Все выше, и выше, и выше
Стремим мы полет наших птиц,
И в каждом пропеллере дышит
Спокойствие наших границ. [121]
Негромко напевая, Смушкевич просматривал свежие номера газет.
— Спокойствие наших границ, — повторил он.
Никакого спокойствия не было. Вчера сюда, в Барвиху, примчался взволнованный Хрюкин:
— Яков Владимирович, что же это такое? Все знают — война на носу, а нас отсылают черт знает куда от
границы!..
Потом появился Кравченко.
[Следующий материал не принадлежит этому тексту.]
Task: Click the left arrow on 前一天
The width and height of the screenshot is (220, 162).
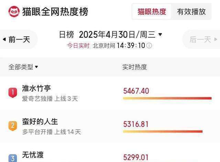Action: [x=4, y=39]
Прямо с порога он категорически заявил:
— Никуда не поеду, пойду к Сталину.
Сегодня обещал приехать и рассказать, что у него из этого вышло.
Смушкевич опять попал в руки врачей. Ноги никак не хотели поправляться. По лестнице он не мог
спуститься без чьей-либо помощи. Но, завидев постоянных партнеров в домино Алексея Толстого и Хосе
Диаса, шел к ним. Подходили Михоэлс, Зускин, Яблочкина, Уткин. И уже нельзя было ничего уловить в
лице Якова Владимировича. Такой же веселый, оживленный, как и все. Но от проницательного взора
друзей ничто не может укрыться. И по молчаливому уговору к выходу Смушкевича стало пустеть фойе.
Не было никого и сегодня утром.
«Жалеют, — подумал Смушкевич. — Не хотят, чтобы мне при них приходилось улыбаться, шутить...
Чудаки!»
Приехал Кравченко.
— Ну что? — нетерпеливо спросил его Смушкевич.
— Был. Вхожу, он улыбается и спрашивает: «Что, тяжело без Бати? Прижимают теперь вашего брата».
«Да, — говорю, — Иосиф Виссарионович, только зря прижимают. Дисциплина была и раньше не хуже, а
летать мы теперь лучше не стали». Нахмурился. [122] «Чего вы хотите?» «Хочу учиться...» — отвечаю.
— Что? — удивился Яков Владимирович, знавший о том, что Кравченко уже несколько раз отказывался
от предложений поехать в академию, не желая в это напряженное время покидать войска.
— Это я специально ему сказал... Чтобы к своим быть поближе, а то ведь ушлют черт знает куда... А так, как начнется, я мигом — и в части. А? — Кравченко хитро улыбнулся.